I’m a big fan of organizing based on date shot. Each year I create a folder named for that year, and download all the photos I shoot that year into it. And rather than simply dump all those pictures in there, I create a folder for each day I shoot, and all photos from that day go into that folder.
The next step is to make sure the filenames for those photos are unique and give information about them. The number the camera gives a photo when you shoot it has no meaning outside the camera, and in time will be repeated. All good image programs offer the ability to rename files, and can usually do that during the download process, saving you time. My photos have names with the date first, then one word (or group of letters and/or numbers) that says something about what the photos are, and finally a sequential number.

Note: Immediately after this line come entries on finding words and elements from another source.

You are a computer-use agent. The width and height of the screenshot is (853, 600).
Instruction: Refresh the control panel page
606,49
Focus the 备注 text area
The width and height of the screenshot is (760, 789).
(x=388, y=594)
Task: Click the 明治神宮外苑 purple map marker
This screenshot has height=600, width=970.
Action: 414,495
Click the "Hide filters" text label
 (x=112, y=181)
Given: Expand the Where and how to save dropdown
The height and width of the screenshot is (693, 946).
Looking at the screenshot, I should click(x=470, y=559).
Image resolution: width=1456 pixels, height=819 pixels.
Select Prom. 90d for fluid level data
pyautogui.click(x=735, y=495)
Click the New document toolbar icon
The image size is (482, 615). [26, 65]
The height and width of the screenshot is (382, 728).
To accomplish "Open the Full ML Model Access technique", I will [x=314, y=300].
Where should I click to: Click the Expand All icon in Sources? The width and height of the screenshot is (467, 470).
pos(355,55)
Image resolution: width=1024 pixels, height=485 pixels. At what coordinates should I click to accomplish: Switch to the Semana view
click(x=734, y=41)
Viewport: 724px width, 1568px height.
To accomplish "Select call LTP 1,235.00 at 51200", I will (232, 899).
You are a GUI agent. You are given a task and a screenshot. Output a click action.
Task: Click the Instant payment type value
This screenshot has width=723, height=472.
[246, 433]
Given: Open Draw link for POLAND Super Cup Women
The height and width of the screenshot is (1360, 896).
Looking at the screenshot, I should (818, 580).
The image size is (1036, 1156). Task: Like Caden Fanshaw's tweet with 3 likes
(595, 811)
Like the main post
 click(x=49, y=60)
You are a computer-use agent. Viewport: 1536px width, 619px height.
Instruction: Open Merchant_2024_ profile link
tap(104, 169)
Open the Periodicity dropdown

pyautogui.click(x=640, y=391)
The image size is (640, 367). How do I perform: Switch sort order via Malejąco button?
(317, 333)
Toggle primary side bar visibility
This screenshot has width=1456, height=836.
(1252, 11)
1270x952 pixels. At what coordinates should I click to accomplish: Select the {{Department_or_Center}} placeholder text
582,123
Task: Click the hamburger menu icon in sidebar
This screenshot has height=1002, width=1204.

For instance, the 159th photo I shot on the fourth day of the Oregon workshop I taught on June 23 this year is titled 20120623_OregonD4_159, and it’s inside a folder named 20120623.
So at this point, I have a year folder (2012), inside of which are dated folders which contain all the photos I shot that day, and every photo has a filename with that date and some other useful information. And my browser (Photo Mechanic by Camerabits) does that for me
When looking for my best photos, I don’t want to dig through all those folders. That leads to the next part of my organization, which is to create small collections of the best photos. I’d prefer these collections were bigger, but I’m just not that good J. That means throughout the year, I take my favorite pictures and copy them to another folder, this one titled “2012 Best.” And at the end of the year, I comb through that folder and select just the very best, which are then copied to a “Best of” folder. These smaller collections make it easy for me to backup my best pictures, as well as find them when I need them. Which leads us to backup, which is the final part of the puzzle, and one I review each year in December.
I always download to my laptop’s internal hard drive, then try to immediately backup to a second, external drive. That’s important – having two copies of your photos. When at home, that second drive is a mirrored drive in my office, which means it contains two hard drives that show as one. If one drive should fail, the data (photos in this case) are still intact on the second one. And every couple of weeks that drive is backed up to another (single hard drive in this case, just in case…). The next step is burning DVDs.
Every couple of months, all of the photos I’ve shot are backed up to DVDs. I’ve seen too many hard drives fail to trust them completely. I’ve considered moving to Blu-Ray, but despite the advantage of higher capacity disks, the small number of Blu-Ray optical drives in use keeps me using DVDs. Yes, it takes time, but I burn DVDs while doing other things in the office, so it’s not a big problem.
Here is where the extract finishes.